Source records:
== == ==
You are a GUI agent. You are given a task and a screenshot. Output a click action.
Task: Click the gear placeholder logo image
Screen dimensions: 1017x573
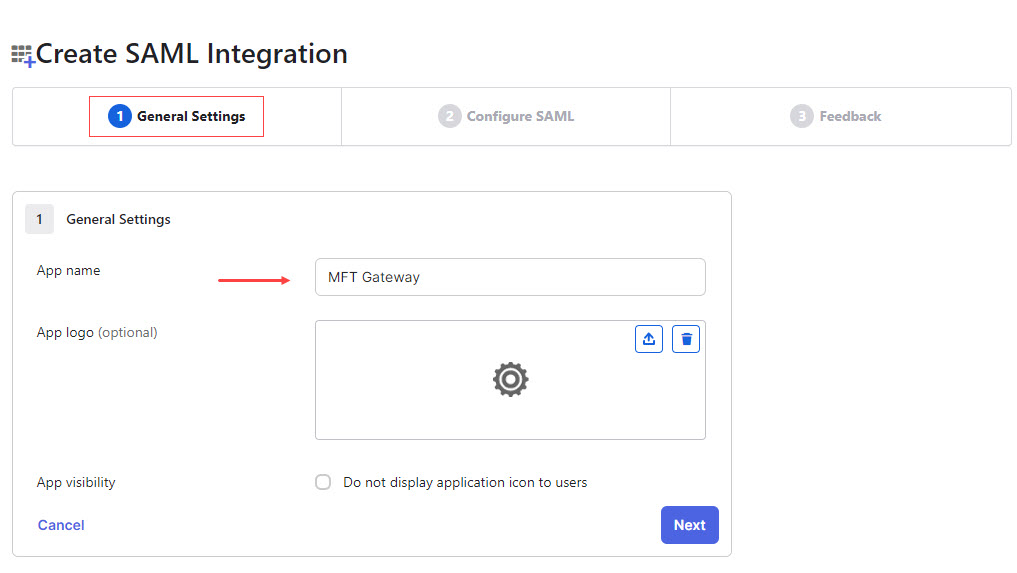pos(510,380)
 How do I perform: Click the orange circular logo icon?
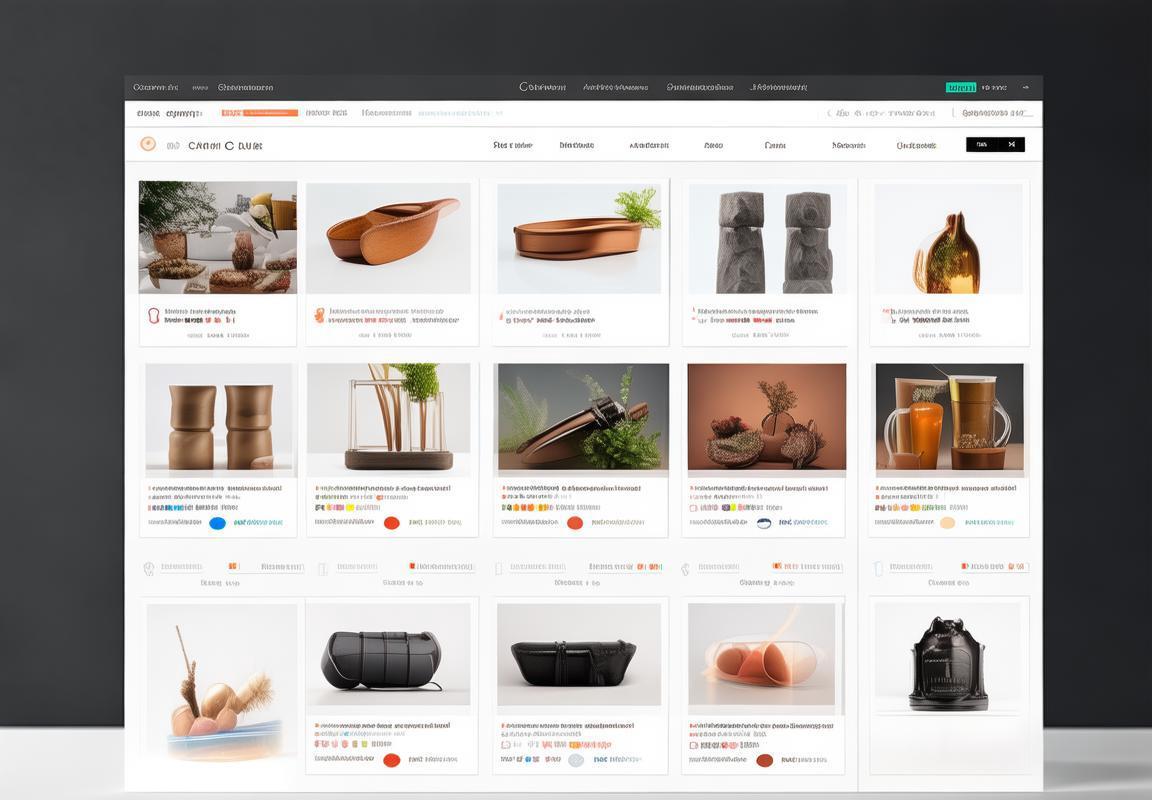click(x=148, y=144)
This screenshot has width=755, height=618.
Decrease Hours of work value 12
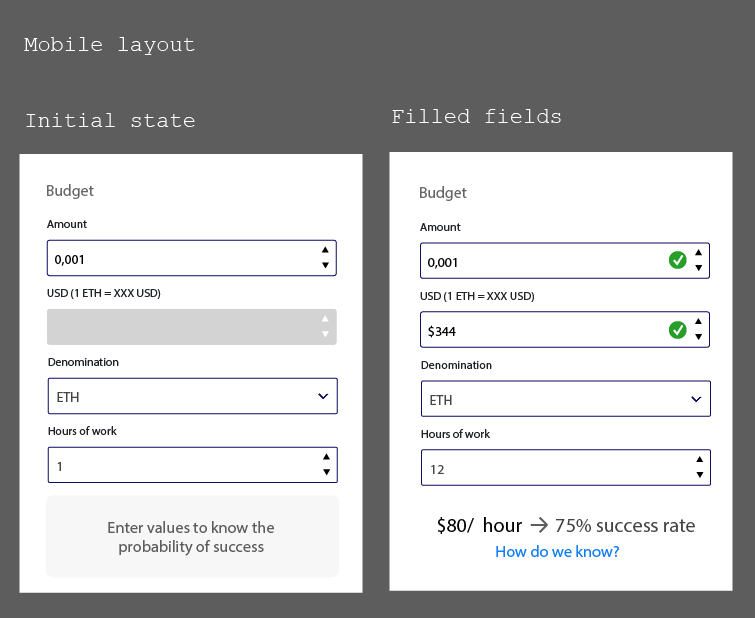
== == ==
Exact copies of the entries above are needed, with every picture removed.

You are a GUI agent. You are given a task and a screenshot. Output a click action.
Task: Click the gear placeholder logo image
Screen dimensions: 1017x573
pos(510,380)
 How do I perform: Click the orange circular logo icon?
click(x=148, y=144)
This screenshot has width=755, height=618.
Decrease Hours of work value 12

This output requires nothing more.